Stored entries:

- - - -

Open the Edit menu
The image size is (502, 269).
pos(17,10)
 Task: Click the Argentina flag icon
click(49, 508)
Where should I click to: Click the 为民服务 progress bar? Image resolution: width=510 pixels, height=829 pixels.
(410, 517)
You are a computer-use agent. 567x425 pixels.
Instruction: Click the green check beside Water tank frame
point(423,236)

- - - -

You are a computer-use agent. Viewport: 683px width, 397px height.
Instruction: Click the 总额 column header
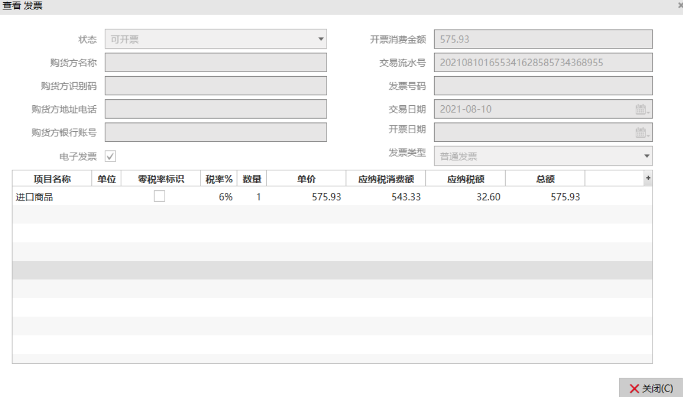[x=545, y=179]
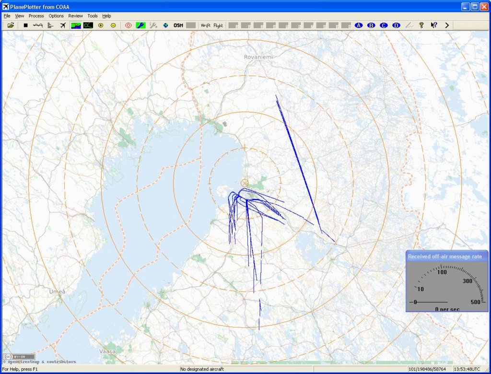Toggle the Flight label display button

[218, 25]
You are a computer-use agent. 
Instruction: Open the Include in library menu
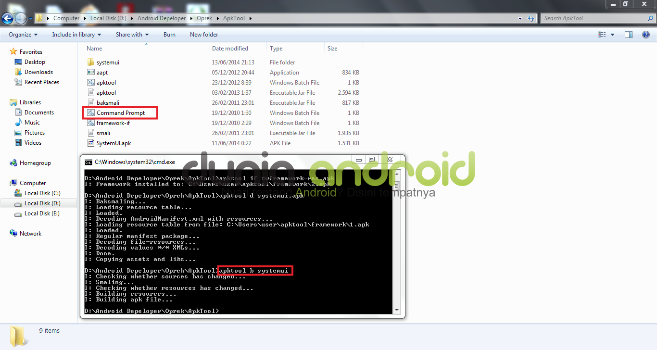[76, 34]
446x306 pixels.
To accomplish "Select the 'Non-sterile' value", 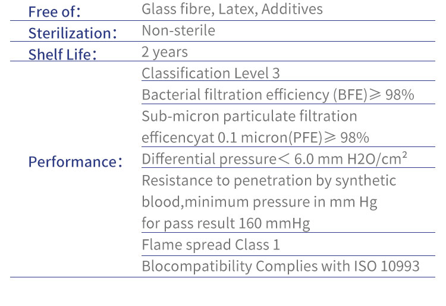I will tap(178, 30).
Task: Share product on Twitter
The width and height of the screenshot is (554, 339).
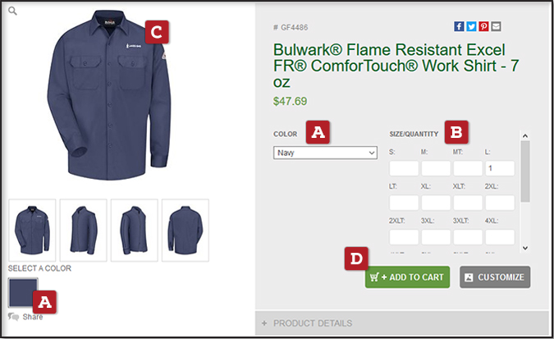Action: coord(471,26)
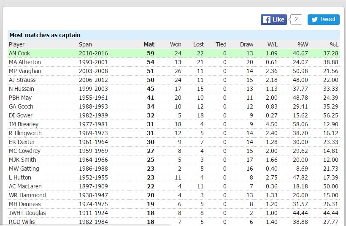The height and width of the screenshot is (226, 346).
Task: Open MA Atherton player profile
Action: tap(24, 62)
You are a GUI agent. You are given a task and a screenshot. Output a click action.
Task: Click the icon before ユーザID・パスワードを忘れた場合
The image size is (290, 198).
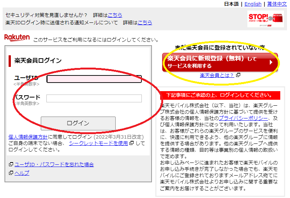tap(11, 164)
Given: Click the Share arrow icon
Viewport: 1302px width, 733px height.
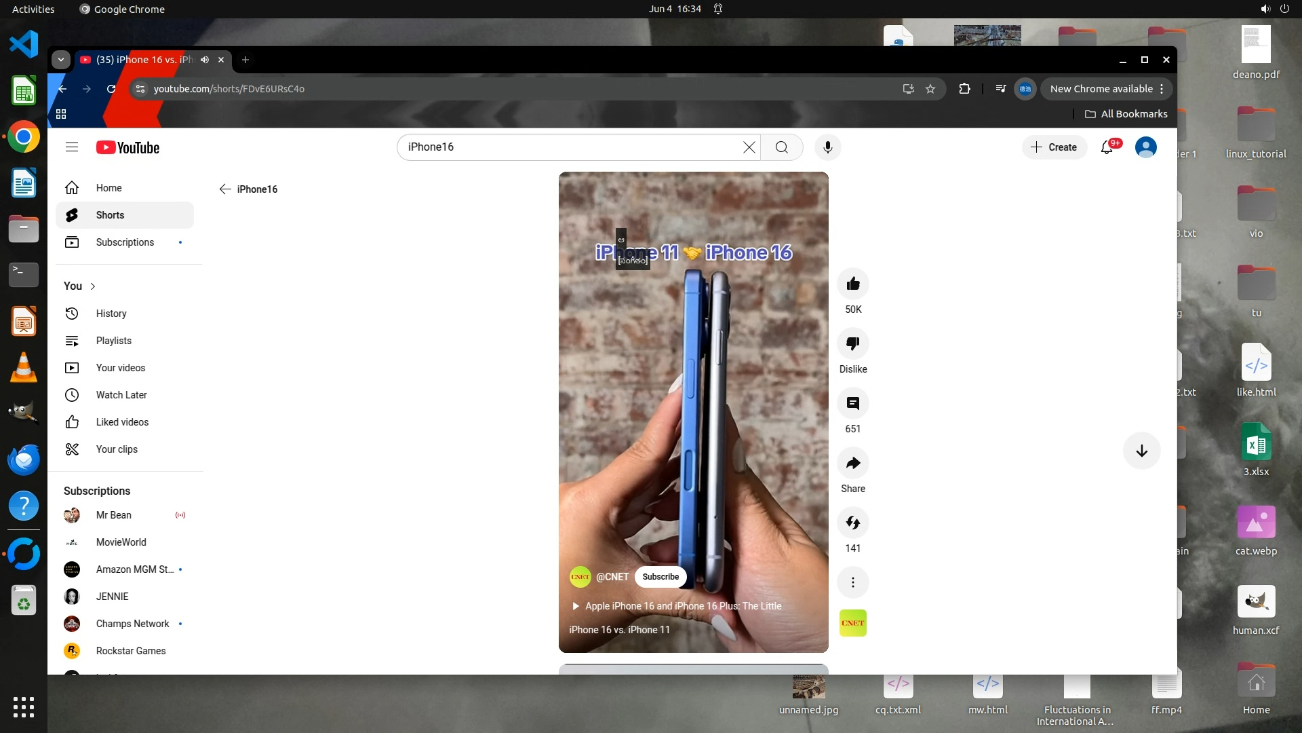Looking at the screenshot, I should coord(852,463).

- - - -

▸ **Problem to work on**
Retype the lines of material from the one containing "Open the Edit menu" through the one containing "point(423,236)", both included, exactly as they stand.

▸ **Solved exercise**
Open the Edit menu
The image size is (502, 269).
pos(17,10)
 Task: Click the Argentina flag icon
click(49, 508)
Where should I click to: Click the 为民服务 progress bar? Image resolution: width=510 pixels, height=829 pixels.
(410, 517)
You are a computer-use agent. 567x425 pixels.
Instruction: Click the green check beside Water tank frame
point(423,236)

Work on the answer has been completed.